Jones will visit six cities this year: Omaha, Chicago, Washington, DC, Los Angeles, Oakland and New York City. There, Jones will meet with community leaders, parents and children to deliver a stark message: the ability to swim is a life-and-death issue that requires immediate action from parents and kids. Watch Cullen in Houston on the 2009 event series.

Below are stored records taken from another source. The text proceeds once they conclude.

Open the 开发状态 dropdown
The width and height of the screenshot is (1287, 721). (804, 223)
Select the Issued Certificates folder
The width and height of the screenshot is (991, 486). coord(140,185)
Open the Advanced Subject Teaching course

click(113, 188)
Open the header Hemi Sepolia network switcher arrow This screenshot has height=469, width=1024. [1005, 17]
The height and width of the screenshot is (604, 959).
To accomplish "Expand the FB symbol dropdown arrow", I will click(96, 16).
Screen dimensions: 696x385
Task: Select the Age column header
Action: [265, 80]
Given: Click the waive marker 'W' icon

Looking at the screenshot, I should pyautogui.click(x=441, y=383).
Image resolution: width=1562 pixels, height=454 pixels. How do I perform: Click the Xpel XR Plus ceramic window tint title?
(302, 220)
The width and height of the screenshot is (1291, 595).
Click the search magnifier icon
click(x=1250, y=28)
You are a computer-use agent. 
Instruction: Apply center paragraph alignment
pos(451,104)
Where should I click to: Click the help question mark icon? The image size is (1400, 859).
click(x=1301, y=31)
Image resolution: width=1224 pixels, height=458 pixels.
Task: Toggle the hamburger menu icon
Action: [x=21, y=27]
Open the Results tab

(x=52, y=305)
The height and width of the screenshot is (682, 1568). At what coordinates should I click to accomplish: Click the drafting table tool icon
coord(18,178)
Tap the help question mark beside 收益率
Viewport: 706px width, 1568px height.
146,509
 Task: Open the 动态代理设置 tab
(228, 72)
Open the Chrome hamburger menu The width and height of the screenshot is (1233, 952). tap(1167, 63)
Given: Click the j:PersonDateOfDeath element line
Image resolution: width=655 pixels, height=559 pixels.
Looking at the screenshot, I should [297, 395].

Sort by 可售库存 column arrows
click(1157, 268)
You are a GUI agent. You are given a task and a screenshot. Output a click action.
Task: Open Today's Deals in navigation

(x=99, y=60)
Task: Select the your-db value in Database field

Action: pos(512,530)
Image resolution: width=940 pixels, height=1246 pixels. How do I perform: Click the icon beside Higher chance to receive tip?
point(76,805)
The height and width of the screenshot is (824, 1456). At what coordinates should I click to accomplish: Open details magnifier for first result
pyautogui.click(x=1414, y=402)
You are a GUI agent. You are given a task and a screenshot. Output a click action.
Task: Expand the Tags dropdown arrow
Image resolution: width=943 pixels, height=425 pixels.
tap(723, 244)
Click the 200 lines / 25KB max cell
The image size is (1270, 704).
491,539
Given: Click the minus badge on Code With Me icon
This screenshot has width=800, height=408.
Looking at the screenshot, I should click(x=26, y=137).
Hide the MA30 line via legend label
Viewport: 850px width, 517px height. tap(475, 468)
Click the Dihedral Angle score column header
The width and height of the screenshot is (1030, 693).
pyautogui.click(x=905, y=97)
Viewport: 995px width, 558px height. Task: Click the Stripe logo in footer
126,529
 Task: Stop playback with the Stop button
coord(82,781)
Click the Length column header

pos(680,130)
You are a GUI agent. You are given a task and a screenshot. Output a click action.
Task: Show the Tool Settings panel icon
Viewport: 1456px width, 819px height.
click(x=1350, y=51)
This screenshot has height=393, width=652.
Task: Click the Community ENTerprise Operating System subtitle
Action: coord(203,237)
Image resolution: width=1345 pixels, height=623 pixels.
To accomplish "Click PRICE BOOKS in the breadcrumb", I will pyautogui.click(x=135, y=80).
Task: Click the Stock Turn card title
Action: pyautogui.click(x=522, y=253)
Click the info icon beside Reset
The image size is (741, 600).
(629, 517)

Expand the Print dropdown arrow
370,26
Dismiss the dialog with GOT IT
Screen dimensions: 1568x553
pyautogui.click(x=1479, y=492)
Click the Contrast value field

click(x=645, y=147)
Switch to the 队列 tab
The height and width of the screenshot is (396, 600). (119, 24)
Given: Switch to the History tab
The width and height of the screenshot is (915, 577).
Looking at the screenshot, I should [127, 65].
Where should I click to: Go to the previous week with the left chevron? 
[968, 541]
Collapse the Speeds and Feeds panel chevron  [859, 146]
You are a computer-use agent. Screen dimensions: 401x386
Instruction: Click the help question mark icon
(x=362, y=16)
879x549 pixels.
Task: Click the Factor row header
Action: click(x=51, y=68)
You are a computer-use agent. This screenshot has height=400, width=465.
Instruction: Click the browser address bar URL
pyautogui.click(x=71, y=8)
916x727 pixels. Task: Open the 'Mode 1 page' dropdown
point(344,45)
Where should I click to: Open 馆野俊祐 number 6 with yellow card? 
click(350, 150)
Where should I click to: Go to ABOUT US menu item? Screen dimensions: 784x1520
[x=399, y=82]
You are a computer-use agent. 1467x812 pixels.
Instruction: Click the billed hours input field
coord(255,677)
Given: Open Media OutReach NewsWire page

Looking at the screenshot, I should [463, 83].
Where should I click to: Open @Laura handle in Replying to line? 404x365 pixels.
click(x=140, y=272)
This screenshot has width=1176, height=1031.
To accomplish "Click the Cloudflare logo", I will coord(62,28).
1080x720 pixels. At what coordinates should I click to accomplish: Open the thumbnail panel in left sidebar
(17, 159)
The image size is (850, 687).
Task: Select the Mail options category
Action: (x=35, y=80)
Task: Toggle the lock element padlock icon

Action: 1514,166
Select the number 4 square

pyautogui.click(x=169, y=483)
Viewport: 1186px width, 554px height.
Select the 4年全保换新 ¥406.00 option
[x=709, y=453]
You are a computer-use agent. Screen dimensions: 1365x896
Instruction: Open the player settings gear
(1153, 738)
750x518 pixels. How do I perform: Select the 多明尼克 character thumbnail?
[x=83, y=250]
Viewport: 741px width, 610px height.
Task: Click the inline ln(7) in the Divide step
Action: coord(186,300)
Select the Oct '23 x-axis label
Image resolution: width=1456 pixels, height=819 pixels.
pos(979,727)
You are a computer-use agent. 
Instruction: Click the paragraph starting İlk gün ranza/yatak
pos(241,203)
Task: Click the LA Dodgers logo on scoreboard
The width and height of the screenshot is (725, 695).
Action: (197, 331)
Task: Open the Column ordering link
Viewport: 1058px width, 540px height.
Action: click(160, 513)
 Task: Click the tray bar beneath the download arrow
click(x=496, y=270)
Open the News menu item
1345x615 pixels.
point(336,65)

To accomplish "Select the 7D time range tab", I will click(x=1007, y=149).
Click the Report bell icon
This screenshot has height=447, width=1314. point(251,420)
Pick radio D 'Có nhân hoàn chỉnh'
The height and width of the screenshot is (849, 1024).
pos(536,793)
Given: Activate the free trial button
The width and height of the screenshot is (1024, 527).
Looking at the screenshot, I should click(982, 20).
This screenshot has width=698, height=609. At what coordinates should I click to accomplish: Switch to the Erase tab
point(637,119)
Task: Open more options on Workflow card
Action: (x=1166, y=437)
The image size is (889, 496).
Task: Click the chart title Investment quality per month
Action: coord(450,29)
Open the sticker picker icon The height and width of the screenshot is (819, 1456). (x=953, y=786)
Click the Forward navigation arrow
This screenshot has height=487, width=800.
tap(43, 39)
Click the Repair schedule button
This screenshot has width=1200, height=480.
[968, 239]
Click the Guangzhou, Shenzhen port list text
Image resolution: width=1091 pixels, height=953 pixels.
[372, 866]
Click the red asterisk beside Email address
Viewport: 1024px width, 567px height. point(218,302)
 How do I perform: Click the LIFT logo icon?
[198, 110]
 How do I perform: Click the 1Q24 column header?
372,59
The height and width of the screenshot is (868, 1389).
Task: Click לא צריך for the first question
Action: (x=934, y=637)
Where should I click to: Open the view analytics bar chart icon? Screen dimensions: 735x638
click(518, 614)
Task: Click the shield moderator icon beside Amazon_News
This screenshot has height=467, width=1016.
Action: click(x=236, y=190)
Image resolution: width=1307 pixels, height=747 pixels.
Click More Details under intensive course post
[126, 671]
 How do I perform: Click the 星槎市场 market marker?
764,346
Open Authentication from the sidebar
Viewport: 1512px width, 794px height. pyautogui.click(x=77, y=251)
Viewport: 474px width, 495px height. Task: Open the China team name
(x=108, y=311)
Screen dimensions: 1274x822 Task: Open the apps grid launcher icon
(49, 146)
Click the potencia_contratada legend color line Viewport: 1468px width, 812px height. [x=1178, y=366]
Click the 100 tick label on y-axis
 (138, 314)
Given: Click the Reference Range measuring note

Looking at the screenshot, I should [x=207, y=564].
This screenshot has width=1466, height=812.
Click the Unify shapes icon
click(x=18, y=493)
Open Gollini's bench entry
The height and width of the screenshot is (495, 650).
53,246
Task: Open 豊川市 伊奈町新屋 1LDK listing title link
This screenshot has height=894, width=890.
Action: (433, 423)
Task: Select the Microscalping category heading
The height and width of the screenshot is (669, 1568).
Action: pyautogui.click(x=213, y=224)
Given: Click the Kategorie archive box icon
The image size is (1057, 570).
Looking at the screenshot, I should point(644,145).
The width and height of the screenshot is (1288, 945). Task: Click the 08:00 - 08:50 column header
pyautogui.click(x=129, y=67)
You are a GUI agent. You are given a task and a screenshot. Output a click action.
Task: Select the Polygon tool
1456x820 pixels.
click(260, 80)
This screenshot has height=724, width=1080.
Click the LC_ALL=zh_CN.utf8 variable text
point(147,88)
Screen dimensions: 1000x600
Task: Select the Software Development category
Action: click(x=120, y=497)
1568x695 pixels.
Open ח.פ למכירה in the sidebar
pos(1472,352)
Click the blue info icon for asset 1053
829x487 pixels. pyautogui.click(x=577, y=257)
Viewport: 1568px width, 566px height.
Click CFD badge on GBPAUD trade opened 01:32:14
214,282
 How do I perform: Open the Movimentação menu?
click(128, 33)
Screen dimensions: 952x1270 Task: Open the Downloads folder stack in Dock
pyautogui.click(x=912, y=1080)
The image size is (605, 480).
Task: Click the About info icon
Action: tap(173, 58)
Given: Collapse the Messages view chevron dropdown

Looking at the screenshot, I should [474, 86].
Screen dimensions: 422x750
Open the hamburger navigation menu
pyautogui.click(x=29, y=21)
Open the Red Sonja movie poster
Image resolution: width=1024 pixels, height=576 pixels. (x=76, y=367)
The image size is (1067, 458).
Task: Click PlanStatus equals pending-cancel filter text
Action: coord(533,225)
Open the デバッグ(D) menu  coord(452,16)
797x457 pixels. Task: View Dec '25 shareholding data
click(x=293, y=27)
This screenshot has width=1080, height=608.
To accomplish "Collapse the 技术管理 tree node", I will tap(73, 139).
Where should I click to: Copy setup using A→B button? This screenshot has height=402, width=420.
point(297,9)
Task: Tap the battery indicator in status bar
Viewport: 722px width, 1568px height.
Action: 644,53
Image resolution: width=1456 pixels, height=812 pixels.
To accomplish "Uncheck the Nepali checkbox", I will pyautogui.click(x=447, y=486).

Make a Splash, the national, child-focused water safety initiative of the USA Swimming Foundation, began in 2007. In just three years, more than 373,000 kids have gone through Make a Splash swimming lessons, nearly 17,000 of them receiving free or discounted lessons. Make a Splash works by aligning the nation's top learn-to-swim providers in an effort to save lives. Currently, there are 231 Make a Splash Local Partners giving free or low-cost water safety instruction in 42 states. For more information, please click here.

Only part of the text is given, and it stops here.